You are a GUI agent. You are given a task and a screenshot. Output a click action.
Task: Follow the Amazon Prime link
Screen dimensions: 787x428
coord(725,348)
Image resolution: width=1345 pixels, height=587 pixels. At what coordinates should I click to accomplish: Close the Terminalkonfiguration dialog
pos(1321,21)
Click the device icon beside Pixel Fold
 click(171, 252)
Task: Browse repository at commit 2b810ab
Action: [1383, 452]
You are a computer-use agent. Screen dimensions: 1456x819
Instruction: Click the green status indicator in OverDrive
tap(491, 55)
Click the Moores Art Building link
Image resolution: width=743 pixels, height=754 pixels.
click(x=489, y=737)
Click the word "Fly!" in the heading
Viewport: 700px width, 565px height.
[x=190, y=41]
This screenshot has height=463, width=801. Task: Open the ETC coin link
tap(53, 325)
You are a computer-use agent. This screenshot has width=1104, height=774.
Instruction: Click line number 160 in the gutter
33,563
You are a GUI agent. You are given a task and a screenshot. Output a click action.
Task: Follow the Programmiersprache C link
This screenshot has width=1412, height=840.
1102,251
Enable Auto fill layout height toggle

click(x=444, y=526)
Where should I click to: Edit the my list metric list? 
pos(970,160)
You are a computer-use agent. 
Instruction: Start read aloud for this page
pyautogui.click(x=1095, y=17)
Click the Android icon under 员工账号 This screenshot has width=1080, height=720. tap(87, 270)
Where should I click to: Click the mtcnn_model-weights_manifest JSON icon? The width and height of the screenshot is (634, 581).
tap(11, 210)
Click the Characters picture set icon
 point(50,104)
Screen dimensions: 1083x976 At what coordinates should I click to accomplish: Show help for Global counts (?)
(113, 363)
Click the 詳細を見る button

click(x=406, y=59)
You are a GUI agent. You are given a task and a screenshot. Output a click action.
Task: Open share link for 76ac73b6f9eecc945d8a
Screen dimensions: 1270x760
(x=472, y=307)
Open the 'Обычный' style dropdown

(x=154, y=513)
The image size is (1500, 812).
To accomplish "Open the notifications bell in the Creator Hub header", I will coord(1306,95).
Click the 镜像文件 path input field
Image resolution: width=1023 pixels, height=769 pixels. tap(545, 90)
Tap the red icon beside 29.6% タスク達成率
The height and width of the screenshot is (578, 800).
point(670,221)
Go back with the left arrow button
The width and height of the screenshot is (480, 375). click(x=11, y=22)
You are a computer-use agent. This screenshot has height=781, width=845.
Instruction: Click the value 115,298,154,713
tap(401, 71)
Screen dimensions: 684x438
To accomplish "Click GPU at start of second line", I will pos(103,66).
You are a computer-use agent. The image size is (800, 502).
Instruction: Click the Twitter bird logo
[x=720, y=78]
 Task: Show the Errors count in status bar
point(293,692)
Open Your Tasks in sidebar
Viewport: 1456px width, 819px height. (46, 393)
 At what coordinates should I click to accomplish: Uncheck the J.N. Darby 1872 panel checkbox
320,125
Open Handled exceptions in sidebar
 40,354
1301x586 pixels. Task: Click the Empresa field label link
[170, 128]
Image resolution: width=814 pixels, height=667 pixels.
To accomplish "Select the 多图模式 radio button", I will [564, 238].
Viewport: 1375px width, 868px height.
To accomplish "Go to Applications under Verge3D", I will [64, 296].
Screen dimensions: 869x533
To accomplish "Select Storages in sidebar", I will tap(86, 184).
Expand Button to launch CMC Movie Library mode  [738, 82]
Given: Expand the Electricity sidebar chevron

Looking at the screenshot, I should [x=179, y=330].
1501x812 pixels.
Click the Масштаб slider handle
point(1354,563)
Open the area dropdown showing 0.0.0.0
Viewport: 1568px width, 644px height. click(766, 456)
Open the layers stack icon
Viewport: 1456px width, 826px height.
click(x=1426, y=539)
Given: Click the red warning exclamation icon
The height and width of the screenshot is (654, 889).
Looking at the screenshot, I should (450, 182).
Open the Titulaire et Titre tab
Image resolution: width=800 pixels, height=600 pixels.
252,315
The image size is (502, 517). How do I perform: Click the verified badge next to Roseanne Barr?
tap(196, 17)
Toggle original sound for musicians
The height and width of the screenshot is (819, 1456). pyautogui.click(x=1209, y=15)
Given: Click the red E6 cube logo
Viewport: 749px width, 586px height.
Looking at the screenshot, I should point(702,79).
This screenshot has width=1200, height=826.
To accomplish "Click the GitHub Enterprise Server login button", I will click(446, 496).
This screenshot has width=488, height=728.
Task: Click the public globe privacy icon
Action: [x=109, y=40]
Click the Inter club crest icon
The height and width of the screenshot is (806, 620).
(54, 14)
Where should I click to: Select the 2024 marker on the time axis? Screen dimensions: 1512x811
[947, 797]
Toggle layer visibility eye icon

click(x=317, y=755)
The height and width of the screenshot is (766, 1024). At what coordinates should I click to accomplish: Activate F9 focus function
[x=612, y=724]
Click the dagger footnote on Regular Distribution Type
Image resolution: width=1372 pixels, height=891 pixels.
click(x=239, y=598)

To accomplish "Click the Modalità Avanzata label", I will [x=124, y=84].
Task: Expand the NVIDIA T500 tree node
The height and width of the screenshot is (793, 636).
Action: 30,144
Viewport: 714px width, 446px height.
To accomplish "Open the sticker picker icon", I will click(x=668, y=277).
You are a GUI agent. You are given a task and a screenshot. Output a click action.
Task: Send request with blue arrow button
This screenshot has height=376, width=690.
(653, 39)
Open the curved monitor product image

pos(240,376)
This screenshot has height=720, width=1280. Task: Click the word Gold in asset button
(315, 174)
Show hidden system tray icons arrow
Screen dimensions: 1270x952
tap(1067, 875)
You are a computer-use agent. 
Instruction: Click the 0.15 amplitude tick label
|---|
Please edit the lines above by changing every "computer-use agent" to "desktop assistant" and leaving everything else as it is.

You are a GUI agent. You are given a task and a screenshot. Output a click action.
Task: Follow the Amazon Prime link
Screen dimensions: 787x428
coord(725,348)
Image resolution: width=1345 pixels, height=587 pixels. At what coordinates should I click to accomplish: Close the Terminalkonfiguration dialog
pos(1321,21)
Click the device icon beside Pixel Fold
 click(171, 252)
Task: Browse repository at commit 2b810ab
Action: [1383, 452]
You are a desktop assistant. Screen dimensions: 1456x819
Instruction: Click the green status indicator in OverDrive
tap(491, 55)
Click the Moores Art Building link
Image resolution: width=743 pixels, height=754 pixels.
click(x=489, y=737)
Click the word "Fly!" in the heading
Viewport: 700px width, 565px height.
[x=190, y=41]
This screenshot has height=463, width=801. Task: Open the ETC coin link
tap(53, 325)
You are a desktop assistant. This screenshot has width=1104, height=774.
Instruction: Click line number 160 in the gutter
33,563
You are a GUI agent. You are given a task and a screenshot. Output a click action.
Task: Follow the Programmiersprache C link
This screenshot has width=1412, height=840.
1102,251
Enable Auto fill layout height toggle

click(x=444, y=526)
Where should I click to: Edit the my list metric list? 
pos(970,160)
You are a desktop assistant. 
Instruction: Start read aloud for this page
pyautogui.click(x=1095, y=17)
Click the Android icon under 员工账号 This screenshot has width=1080, height=720. tap(87, 270)
Where should I click to: Click the mtcnn_model-weights_manifest JSON icon? The width and height of the screenshot is (634, 581).
tap(11, 210)
Click the Characters picture set icon
 point(50,104)
Screen dimensions: 1083x976 At what coordinates should I click to accomplish: Show help for Global counts (?)
(113, 363)
Click the 詳細を見る button

click(x=406, y=59)
You are a GUI agent. You are given a task and a screenshot. Output a click action.
Task: Open share link for 76ac73b6f9eecc945d8a
Screen dimensions: 1270x760
(x=472, y=307)
Open the 'Обычный' style dropdown

(x=154, y=513)
The image size is (1500, 812).
To accomplish "Open the notifications bell in the Creator Hub header", I will coord(1306,95).
Click the 镜像文件 path input field
Image resolution: width=1023 pixels, height=769 pixels. tap(545, 90)
Tap the red icon beside 29.6% タスク達成率
The height and width of the screenshot is (578, 800).
point(670,221)
Go back with the left arrow button
The width and height of the screenshot is (480, 375). click(x=11, y=22)
You are a desktop assistant. This screenshot has height=781, width=845.
Instruction: Click the value 115,298,154,713
tap(401, 71)
Screen dimensions: 684x438
To accomplish "Click GPU at start of second line", I will pos(103,66).
You are a desktop assistant. The image size is (800, 502).
Instruction: Click the Twitter bird logo
[x=720, y=78]
 Task: Show the Errors count in status bar
point(293,692)
Open Your Tasks in sidebar
Viewport: 1456px width, 819px height. (46, 393)
 At what coordinates should I click to accomplish: Uncheck the J.N. Darby 1872 panel checkbox
320,125
Open Handled exceptions in sidebar
 40,354
1301x586 pixels. Task: Click the Empresa field label link
[170, 128]
Image resolution: width=814 pixels, height=667 pixels.
To accomplish "Select the 多图模式 radio button", I will [564, 238].
Viewport: 1375px width, 868px height.
To accomplish "Go to Applications under Verge3D", I will [64, 296].
Screen dimensions: 869x533
To accomplish "Select Storages in sidebar", I will tap(86, 184).
Expand Button to launch CMC Movie Library mode  [738, 82]
Given: Expand the Electricity sidebar chevron

Looking at the screenshot, I should [x=179, y=330].
1501x812 pixels.
Click the Масштаб slider handle
point(1354,563)
Open the area dropdown showing 0.0.0.0
Viewport: 1568px width, 644px height. click(766, 456)
Open the layers stack icon
Viewport: 1456px width, 826px height.
click(x=1426, y=539)
Given: Click the red warning exclamation icon
The height and width of the screenshot is (654, 889).
Looking at the screenshot, I should (450, 182).
Open the Titulaire et Titre tab
Image resolution: width=800 pixels, height=600 pixels.
252,315
The image size is (502, 517). How do I perform: Click the verified badge next to Roseanne Barr?
tap(196, 17)
Toggle original sound for musicians
The height and width of the screenshot is (819, 1456). pyautogui.click(x=1209, y=15)
Given: Click the red E6 cube logo
Viewport: 749px width, 586px height.
Looking at the screenshot, I should point(702,79).
This screenshot has width=1200, height=826.
To accomplish "Click the GitHub Enterprise Server login button", I will click(446, 496).
This screenshot has width=488, height=728.
Task: Click the public globe privacy icon
Action: [x=109, y=40]
Click the Inter club crest icon
The height and width of the screenshot is (806, 620).
(54, 14)
Where should I click to: Select the 2024 marker on the time axis? Screen dimensions: 1512x811
[947, 797]
Toggle layer visibility eye icon

click(x=317, y=755)
The height and width of the screenshot is (766, 1024). At what coordinates should I click to accomplish: Activate F9 focus function
[x=612, y=724]
Click the dagger footnote on Regular Distribution Type
Image resolution: width=1372 pixels, height=891 pixels.
click(x=239, y=598)

To accomplish "Click the Modalità Avanzata label", I will [x=124, y=84].
Task: Expand the NVIDIA T500 tree node
The height and width of the screenshot is (793, 636).
Action: 30,144
Viewport: 714px width, 446px height.
To accomplish "Open the sticker picker icon", I will click(x=668, y=277).
You are a GUI agent. You are given a task and a screenshot. Output a click action.
Task: Send request with blue arrow button
This screenshot has height=376, width=690.
(653, 39)
Open the curved monitor product image

pos(240,376)
This screenshot has height=720, width=1280. Task: Click the word Gold in asset button
(315, 174)
Show hidden system tray icons arrow
Screen dimensions: 1270x952
tap(1067, 875)
You are a desktop assistant. 
Instruction: Click the 0.15 amplitude tick label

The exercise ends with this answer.